Resistance to carbapenems in Enterobacteriaceae, including Klebsiella pneumoniae, represents a major clinical problem given the lack of effective alternative antibiotics. Bacteriophages could provide a valuable tool to control the dissemination of antibiotic resistant isolates, for the decolonization of colonized individuals and for treatment purposes. In this work, we have characterized a lytic bacteriophage, named vB_Kpn_F48, specific for K. pneumoniaeisolates belonging to clonal group 101. Phage vB_Kpn_F48 was classified as a member of Myoviridae, order Caudovirales, on the basis of transmission electron microscopy analysis. Physiological characterization demonstrated that vB_Kpn_F48 showed a narrow host range, a short latent period, a low burst size and it is highly stable to both temperature and pH variations. High throughput sequencing and bioinformatics analysis revealed that the phage is characterized by a 171 Kb dsDNA genome that lacks genes undesirable for a therapeutic perspective such integrases, antibiotic resistance genes and toxin encoding genes. Phylogenetic analysis suggests that vB_Kpn_F48 is a T4-like bacteriophage which belongs to a novel genus within the Tevenvirinae subfamily, which we tentatively named “F48virus”. Considering the narrow host range, the genomic features and overall physiological parameters phage vB_Kpn_F48 could be a promising candidate to be used alone or in cocktails for phage therapy applications.

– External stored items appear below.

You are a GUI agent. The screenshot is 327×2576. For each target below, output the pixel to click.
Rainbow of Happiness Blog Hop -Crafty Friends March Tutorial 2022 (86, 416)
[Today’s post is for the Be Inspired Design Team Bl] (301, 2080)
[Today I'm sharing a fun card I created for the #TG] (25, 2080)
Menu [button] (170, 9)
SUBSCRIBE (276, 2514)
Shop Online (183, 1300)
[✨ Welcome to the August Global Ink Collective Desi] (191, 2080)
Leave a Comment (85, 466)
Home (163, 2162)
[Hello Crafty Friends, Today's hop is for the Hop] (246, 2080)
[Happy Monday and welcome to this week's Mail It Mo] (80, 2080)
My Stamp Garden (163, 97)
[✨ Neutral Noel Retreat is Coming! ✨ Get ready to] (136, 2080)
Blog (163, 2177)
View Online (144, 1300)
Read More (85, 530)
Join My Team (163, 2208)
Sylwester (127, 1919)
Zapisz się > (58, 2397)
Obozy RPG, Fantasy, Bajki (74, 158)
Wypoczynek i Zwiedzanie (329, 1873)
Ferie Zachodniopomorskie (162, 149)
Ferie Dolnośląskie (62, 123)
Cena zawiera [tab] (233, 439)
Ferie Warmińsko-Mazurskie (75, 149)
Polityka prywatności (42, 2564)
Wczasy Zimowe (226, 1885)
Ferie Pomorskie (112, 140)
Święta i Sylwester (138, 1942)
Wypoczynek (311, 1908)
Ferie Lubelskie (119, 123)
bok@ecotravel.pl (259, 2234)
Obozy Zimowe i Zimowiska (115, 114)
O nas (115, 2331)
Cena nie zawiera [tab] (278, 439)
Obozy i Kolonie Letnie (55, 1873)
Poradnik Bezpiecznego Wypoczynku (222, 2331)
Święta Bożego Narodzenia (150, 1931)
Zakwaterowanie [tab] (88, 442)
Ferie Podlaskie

D'Andrea M., Marmo P., Henrici De Angelis L., Palmieri M., Ciacci N., Di Lallo G., Demattè E., Vannuccini E., Lupetti P., Rossolini G.M., Thaller M.C. (2017) - ΦBO1E, A NEWLY DISCOVERED LYTIC BACTERIOPHAGE TARGETING CARBAPENEMASE-PRODUCING KLEBSIELLA PNEUMONIAE OF THE PANDEMIC CLONAL GROUP 258 CLADE II LINEAGE. Scientific Reports 7(1): 2614. DOI: 10.1038/s41598-017-02788-9

The pandemic dissemination of KPC carbapenemase-producing Klebsiella pneumoniae (KPC-KP) represents a major public health problem, given their extensive multidrug resistance profiles and primary role in causing healthcare-associated infections. This phenomenon has largely been contributed by strains of Clonal Group (CG) 258, mostly of clade II, which in some areas represent the majority of KPC-KP isolates. Here we have characterized a newly discovered lytic Podoviridae, named φBO1E, targeting KPC-KP strains of clade II lineage of CG258. Genomic sequencing revealed that φBO1E belongs to the Kp34virus genus (87% nucleotide identity to vB_KpnP_SU552A). ΦBO1E was stable over a broad pH and temperature range, exhibited strict specificity for K. pneumoniae strains of clade II of CG258, and was unable to establish lysogeny. In a Galleria mellonella infection model, φBO1E was able to protect larvae from death following infection with KPC-KP strains of clade II of CG258, including one colistin resistant strain characterized by a hypermucoviscous phenotype. To our best knowledge φBO1E is the first characterized lytic phage targeting K. pneumoniae strains of this pandemic clonal lineage. As such, it could be of potential interest to develop new agents for treatment of KPC-KP infections and for decolonization of subjects chronically colonized by these resistant superbugs.